** Raw data follows **

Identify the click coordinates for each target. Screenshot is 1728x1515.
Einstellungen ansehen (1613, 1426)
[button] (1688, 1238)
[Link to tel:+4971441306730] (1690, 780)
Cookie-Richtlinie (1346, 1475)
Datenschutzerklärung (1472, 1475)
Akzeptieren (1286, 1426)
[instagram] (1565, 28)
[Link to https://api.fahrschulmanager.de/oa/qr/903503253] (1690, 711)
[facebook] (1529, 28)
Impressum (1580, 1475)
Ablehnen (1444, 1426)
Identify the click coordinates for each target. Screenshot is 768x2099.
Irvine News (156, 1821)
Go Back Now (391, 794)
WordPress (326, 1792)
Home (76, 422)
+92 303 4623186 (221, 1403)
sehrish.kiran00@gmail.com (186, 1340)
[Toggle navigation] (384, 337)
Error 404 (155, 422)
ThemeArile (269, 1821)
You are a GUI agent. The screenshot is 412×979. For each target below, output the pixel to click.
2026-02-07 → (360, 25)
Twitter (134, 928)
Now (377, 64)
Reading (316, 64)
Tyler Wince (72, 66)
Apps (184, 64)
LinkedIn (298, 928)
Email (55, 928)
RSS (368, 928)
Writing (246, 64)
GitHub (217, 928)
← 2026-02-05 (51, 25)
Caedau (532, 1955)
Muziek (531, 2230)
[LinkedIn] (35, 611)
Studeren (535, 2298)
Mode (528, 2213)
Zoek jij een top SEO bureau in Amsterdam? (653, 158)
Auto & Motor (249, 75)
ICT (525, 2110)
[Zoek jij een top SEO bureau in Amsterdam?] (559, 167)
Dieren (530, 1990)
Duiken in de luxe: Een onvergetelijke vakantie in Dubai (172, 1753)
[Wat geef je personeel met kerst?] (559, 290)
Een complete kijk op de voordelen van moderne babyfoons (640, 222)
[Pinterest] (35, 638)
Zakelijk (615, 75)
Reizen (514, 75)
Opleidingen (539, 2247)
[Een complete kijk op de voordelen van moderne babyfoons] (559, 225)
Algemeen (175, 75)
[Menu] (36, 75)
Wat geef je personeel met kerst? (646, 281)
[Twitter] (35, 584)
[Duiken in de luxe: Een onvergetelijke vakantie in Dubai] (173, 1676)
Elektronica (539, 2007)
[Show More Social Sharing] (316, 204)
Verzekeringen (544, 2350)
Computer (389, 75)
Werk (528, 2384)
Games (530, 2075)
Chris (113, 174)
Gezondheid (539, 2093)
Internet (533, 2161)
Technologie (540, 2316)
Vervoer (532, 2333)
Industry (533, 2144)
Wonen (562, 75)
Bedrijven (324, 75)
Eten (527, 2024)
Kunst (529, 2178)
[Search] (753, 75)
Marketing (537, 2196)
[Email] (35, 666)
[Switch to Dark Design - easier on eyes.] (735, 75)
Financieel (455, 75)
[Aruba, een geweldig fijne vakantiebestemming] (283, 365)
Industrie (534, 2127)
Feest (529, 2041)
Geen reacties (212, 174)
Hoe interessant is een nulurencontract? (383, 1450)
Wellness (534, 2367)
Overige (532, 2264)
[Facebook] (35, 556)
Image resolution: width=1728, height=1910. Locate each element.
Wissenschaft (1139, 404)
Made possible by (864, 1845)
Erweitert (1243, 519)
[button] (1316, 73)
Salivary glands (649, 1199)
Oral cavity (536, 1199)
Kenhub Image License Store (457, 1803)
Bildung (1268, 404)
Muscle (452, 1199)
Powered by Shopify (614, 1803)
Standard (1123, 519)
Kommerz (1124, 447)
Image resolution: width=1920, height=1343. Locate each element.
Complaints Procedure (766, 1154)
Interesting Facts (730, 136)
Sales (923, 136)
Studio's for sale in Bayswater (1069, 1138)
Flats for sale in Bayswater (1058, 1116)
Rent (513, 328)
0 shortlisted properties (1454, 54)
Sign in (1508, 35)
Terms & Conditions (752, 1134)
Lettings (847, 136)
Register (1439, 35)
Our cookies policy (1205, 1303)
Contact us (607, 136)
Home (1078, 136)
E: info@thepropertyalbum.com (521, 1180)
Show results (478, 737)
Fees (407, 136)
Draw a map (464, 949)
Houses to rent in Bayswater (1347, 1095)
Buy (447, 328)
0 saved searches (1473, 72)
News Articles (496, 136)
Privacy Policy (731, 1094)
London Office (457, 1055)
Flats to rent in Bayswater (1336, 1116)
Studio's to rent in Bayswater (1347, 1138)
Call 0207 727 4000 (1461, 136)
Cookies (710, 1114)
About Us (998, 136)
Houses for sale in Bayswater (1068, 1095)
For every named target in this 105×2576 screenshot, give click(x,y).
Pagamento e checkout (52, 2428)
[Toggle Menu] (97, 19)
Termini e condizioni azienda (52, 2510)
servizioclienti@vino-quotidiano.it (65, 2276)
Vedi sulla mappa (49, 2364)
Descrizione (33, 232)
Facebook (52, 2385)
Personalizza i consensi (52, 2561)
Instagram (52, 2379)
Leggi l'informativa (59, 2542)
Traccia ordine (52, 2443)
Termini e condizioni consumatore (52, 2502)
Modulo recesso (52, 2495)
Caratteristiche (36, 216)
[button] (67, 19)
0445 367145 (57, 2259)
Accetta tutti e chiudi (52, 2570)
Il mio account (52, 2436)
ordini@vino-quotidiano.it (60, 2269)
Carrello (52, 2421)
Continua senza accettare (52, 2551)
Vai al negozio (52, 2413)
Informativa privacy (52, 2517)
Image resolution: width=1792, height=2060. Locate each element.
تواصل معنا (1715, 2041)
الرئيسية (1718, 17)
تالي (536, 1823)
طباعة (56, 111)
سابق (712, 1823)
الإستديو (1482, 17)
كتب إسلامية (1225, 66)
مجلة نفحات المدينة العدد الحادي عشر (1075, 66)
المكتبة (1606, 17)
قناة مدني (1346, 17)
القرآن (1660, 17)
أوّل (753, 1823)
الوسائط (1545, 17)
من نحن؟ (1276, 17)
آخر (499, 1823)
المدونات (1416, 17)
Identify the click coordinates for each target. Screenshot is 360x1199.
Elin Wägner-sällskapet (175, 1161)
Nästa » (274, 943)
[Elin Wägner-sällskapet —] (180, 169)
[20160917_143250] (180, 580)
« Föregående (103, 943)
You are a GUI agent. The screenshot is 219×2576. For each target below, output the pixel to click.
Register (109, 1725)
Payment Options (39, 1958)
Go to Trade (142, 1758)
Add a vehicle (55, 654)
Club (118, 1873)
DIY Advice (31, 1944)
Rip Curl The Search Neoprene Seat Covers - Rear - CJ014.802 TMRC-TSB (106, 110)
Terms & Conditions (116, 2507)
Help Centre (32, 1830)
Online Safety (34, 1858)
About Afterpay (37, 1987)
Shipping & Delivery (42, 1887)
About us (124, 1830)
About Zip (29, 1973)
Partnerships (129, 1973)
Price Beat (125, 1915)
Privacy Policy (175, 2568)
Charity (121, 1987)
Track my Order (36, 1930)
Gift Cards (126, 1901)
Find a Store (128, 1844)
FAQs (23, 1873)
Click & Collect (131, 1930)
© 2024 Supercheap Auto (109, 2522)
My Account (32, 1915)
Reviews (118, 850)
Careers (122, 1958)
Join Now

** End of Raw data **

### Activity
Reproduce exactly, and only, the part of the listing above that begins at the line with "[Wat geef je personeel met kerst?] (559, 290)" and goes on through the line with "Erweitert (1243, 519)".

### Task result
[Wat geef je personeel met kerst?] (559, 290)
Een complete kijk op de voordelen van moderne babyfoons (640, 222)
[Pinterest] (35, 638)
Zakelijk (615, 75)
Reizen (514, 75)
Opleidingen (539, 2247)
[Een complete kijk op de voordelen van moderne babyfoons] (559, 225)
Algemeen (175, 75)
[Menu] (36, 75)
Wat geef je personeel met kerst? (646, 281)
[Twitter] (35, 584)
[Duiken in de luxe: Een onvergetelijke vakantie in Dubai] (173, 1676)
Elektronica (539, 2007)
[Show More Social Sharing] (316, 204)
Verzekeringen (544, 2350)
Computer (389, 75)
Werk (528, 2384)
Games (530, 2075)
Chris (113, 174)
Gezondheid (539, 2093)
Internet (533, 2161)
Technologie (540, 2316)
Vervoer (532, 2333)
Industry (533, 2144)
Wonen (562, 75)
Bedrijven (324, 75)
Eten (527, 2024)
Kunst (529, 2178)
[Search] (753, 75)
Marketing (537, 2196)
[Email] (35, 666)
[Switch to Dark Design - easier on eyes.] (735, 75)
Financieel (455, 75)
[Aruba, een geweldig fijne vakantiebestemming] (283, 365)
Industrie (534, 2127)
Feest (529, 2041)
Geen reacties (212, 174)
Hoe interessant is een nulurencontract? (383, 1450)
Wellness (534, 2367)
Overige (532, 2264)
[Facebook] (35, 556)
Image resolution: width=1728, height=1910. Locate each element.
Wissenschaft (1139, 404)
Made possible by (864, 1845)
Erweitert (1243, 519)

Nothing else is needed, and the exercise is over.